:: INFORMATION SHOWN

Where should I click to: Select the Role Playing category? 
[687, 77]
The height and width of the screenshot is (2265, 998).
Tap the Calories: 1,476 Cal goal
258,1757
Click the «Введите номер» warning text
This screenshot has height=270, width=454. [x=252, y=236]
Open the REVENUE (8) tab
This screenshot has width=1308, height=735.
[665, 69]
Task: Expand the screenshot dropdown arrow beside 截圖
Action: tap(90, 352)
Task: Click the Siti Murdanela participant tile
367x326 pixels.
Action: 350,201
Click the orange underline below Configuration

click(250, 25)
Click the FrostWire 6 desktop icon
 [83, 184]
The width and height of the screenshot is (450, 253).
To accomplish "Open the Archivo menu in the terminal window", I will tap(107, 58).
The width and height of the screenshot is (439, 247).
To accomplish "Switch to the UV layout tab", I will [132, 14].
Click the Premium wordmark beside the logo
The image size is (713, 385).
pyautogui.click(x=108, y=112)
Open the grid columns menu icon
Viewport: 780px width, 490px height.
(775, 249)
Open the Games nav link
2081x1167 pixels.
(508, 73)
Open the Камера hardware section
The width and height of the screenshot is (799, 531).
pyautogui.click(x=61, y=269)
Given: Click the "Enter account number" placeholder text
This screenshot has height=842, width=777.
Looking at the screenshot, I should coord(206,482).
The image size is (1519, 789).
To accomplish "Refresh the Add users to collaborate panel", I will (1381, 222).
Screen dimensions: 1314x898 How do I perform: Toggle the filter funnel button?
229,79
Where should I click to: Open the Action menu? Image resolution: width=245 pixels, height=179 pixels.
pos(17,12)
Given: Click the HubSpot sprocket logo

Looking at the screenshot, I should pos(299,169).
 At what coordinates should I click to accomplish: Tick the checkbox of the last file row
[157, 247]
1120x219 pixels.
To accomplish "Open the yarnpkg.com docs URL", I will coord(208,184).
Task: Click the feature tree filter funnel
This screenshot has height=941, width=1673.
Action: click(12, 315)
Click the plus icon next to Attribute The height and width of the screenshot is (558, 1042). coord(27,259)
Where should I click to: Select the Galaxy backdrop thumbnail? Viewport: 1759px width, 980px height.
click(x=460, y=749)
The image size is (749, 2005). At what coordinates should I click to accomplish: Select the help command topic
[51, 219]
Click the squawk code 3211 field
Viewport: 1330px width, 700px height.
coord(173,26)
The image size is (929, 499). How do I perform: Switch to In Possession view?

::::

* _WORK TO BE COMPLETED_
Convert the entries above into a JSON list of strings, with one string for each line and any blank lines left out.

* _WRITTEN REPLY_
[
  "Where should I click to: Select the Role Playing category? ",
  "[687, 77]",
  "The height and width of the screenshot is (2265, 998).",
  "Tap the Calories: 1,476 Cal goal",
  "258,1757",
  "Click the «Введите номер» warning text",
  "This screenshot has height=270, width=454. [x=252, y=236]",
  "Open the REVENUE (8) tab",
  "This screenshot has width=1308, height=735.",
  "[665, 69]",
  "Task: Expand the screenshot dropdown arrow beside 截圖",
  "Action: tap(90, 352)",
  "Task: Click the Siti Murdanela participant tile",
  "367x326 pixels.",
  "Action: 350,201",
  "Click the orange underline below Configuration",
  "click(250, 25)",
  "Click the FrostWire 6 desktop icon",
  " [83, 184]",
  "The width and height of the screenshot is (450, 253).",
  "To accomplish \"Open the Archivo menu in the terminal window\", I will tap(107, 58).",
  "The width and height of the screenshot is (439, 247).",
  "To accomplish \"Switch to the UV layout tab\", I will [132, 14].",
  "Click the Premium wordmark beside the logo",
  "The image size is (713, 385).",
  "pyautogui.click(x=108, y=112)",
  "Open the grid columns menu icon",
  "Viewport: 780px width, 490px height.",
  "(775, 249)",
  "Open the Games nav link",
  "2081x1167 pixels.",
  "(508, 73)",
  "Open the Камера hardware section",
  "The width and height of the screenshot is (799, 531).",
  "pyautogui.click(x=61, y=269)",
  "Given: Click the \"Enter account number\" placeholder text",
  "This screenshot has height=842, width=777.",
  "Looking at the screenshot, I should coord(206,482).",
  "The image size is (1519, 789).",
  "To accomplish \"Refresh the Add users to collaborate panel\", I will (1381, 222).",
  "Screen dimensions: 1314x898 How do I perform: Toggle the filter funnel button?",
  "229,79",
  "Where should I click to: Open the Action menu? Image resolution: width=245 pixels, height=179 pixels.",
  "pos(17,12)",
  "Given: Click the HubSpot sprocket logo",
  "Looking at the screenshot, I should pos(299,169).",
  " At what coordinates should I click to accomplish: Tick the checkbox of the last file row",
  "[157, 247]",
  "1120x219 pixels.",
  "To accomplish \"Open the yarnpkg.com docs URL\", I will coord(208,184).",
  "Task: Click the feature tree filter funnel",
  "This screenshot has height=941, width=1673.",
  "Action: click(12, 315)",
  "Click the plus icon next to Attribute The height and width of the screenshot is (558, 1042). coord(27,259)",
  "Where should I click to: Select the Galaxy backdrop thumbnail? Viewport: 1759px width, 980px height.",
  "click(x=460, y=749)",
  "The image size is (749, 2005). At what coordinates should I click to accomplish: Select the help command topic",
  "[51, 219]",
  "Click the squawk code 3211 field",
  "Viewport: 1330px width, 700px height.",
  "coord(173,26)",
  "The image size is (929, 499). How do I perform: Switch to In Possession view?"
]